◆ **Treść zadania**: Przepisz co do słowa część tekstu o niedogaszonym ognisku w lesie w Białych Błotach, która zaczyna się od słów zawierających „Dwa zastępy straży”, a kończy na „mówi oficer dyżurny.”.

W poniedziałek (1 lipca) o godz. 7.39 do strażaków wpłynęło zawiadomienie o ogniu w lesie w Białych Błotach.
- Przypadkowo przechodzący mężczyzna zauważył w lesie ogień. Ktoś prawdopodobnie zorganizowała sobie w tym miejscu ognisko i go nie dogasił. Na szczęście, zostaliśmy w porę zawiadomieni. Dogasiliśmy ognisko nim sytuacja mogłaby być bardzo poważna - poinformował nas oficer dyżurny ze stanowiska dowodzenia KM PSP w Bydgoszczy.
Dwa zastępy straży pracowały na miejscu. Strażacy apelują o rozwagę! - W okresie upałów i suszy, jaki mamy teraz, leśne poszycie i drzewostany są wyschnięte na wiór i naprawdę wystarczy iskra, by ogniem został zajęty rozległy obszar leśny - mówi oficer dyżurny.

◆ **Fragmenty rekordów**:
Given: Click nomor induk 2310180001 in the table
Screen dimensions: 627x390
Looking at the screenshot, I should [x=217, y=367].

==

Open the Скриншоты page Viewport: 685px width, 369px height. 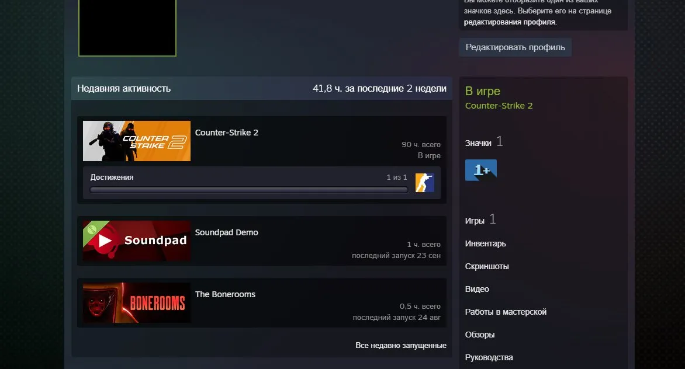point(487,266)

◆ **Wynik zadania**:
Dwa zastępy straży pracowały na miejscu. Strażacy apelują o rozwagę! - W okresie upałów i suszy, jaki mamy teraz, leśne poszycie i drzewostany są wyschnięte na wiór i naprawdę wystarczy iskra, by ogniem został zajęty rozległy obszar leśny - mówi oficer dyżurny.